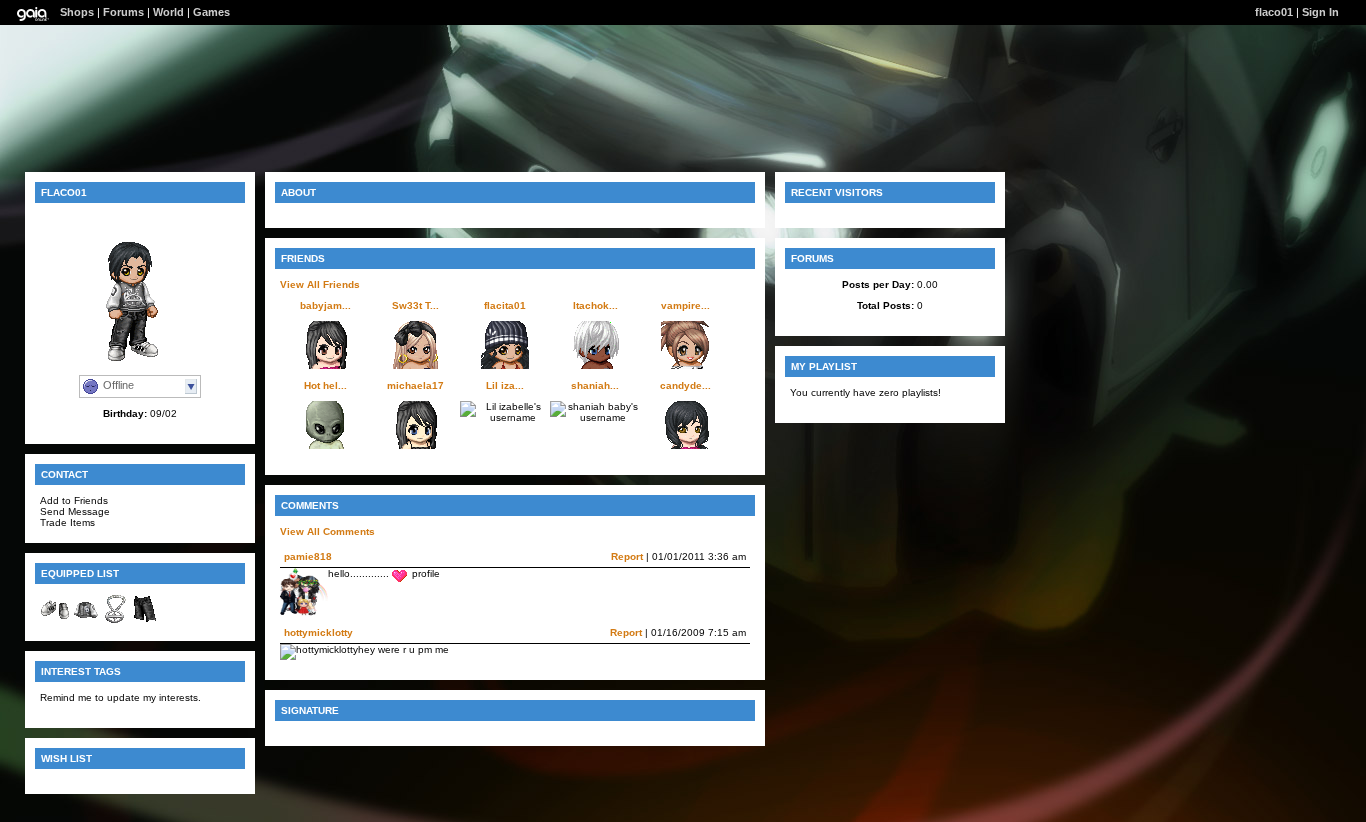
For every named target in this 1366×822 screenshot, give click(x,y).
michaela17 (415, 385)
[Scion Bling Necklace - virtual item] (115, 620)
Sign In (1320, 12)
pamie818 (308, 556)
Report (627, 556)
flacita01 (505, 305)
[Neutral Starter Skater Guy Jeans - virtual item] (145, 620)
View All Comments (327, 531)
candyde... (685, 385)
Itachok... (595, 305)
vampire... (685, 305)
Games (211, 12)
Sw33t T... (415, 305)
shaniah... (595, 385)
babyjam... (325, 305)
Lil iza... (505, 385)
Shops (77, 12)
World (168, 12)
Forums (123, 12)
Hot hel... (325, 385)
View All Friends (320, 284)
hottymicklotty (318, 632)
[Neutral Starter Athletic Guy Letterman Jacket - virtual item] (85, 620)
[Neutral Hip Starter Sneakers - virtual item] (55, 620)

==================================================

For every line above that holds the word "virtual", report the whole line.

● Result below
[Scion Bling Necklace - virtual item] (115, 620)
[Neutral Starter Skater Guy Jeans - virtual item] (145, 620)
[Neutral Starter Athletic Guy Letterman Jacket - virtual item] (85, 620)
[Neutral Hip Starter Sneakers - virtual item] (55, 620)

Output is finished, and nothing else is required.